From the course: Deep Learning: Getting Started
Creating text representations
- [Instructor] Let us proceed to create text representations for spam data. Code for this preprocessing is available in section 5.2 of the notebook. Data in this example, is available in the CSV file, Spam.Classification.csv in the Exercise Files folder. We load this data into a pandas data frame and print its content to check it. We then separate the feature and target attributes into separate variables. Let's run this code. As we can see, the spam message has a lot of special characters and words that need to be cleaned. To perform the required pre-processing, we first create a custom tokenizer function. This function first splits the sentences into tokens using the tokenizer in nltk library. Then it filters for stopwords. Finally, it lemmatizes the words and returns them in a lemmatized array. We create a TfidfVectorizer model using the custom vectorizer. We build a model using the spam messages attribute, and also transform them into a TfidfVector.

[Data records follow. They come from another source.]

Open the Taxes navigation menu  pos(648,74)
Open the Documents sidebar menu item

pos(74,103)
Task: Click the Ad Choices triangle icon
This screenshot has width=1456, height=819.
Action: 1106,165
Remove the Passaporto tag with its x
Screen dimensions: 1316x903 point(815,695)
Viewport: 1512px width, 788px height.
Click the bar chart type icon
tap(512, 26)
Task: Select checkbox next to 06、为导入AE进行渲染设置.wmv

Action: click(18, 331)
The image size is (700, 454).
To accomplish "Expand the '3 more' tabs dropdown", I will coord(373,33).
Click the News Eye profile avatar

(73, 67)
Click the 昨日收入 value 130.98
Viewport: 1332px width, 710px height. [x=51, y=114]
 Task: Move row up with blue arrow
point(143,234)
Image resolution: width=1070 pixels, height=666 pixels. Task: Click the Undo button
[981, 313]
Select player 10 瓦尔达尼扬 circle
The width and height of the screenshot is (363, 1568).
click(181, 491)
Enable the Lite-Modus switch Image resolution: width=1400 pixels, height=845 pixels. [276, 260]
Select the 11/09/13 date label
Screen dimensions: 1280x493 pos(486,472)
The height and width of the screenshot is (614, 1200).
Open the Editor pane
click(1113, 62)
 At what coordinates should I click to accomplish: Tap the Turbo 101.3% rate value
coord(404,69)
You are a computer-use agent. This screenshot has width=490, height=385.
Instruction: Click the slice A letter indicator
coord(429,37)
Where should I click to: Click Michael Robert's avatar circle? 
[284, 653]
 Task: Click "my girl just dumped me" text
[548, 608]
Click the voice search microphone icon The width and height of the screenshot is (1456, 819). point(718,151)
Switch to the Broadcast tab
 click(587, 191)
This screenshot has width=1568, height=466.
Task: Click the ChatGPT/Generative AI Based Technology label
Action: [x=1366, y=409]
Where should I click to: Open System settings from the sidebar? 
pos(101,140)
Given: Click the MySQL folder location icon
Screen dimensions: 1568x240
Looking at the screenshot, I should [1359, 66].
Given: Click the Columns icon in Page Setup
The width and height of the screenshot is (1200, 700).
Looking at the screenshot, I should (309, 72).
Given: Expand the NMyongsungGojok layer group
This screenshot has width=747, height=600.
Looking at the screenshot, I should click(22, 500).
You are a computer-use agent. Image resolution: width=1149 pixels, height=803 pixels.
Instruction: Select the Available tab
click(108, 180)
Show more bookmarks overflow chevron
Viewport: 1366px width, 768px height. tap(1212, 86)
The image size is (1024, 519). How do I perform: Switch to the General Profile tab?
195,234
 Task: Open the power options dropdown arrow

We the convert this vector into a numpy array. The feature variables are now ready for deep learning. For the target variable, we first converted into numeric values using a label encoder. This encoder provides encoding for two classes. Then we create a one-hot encoding vector using the keras.utils. The target variable is now ready. We print the size of the feature and target variables. We then split the dataset into training and test sets. Let's run this code now. The feature variables have 4,566 columns, and the target variable has two. We can now proceed to build the deep learning model.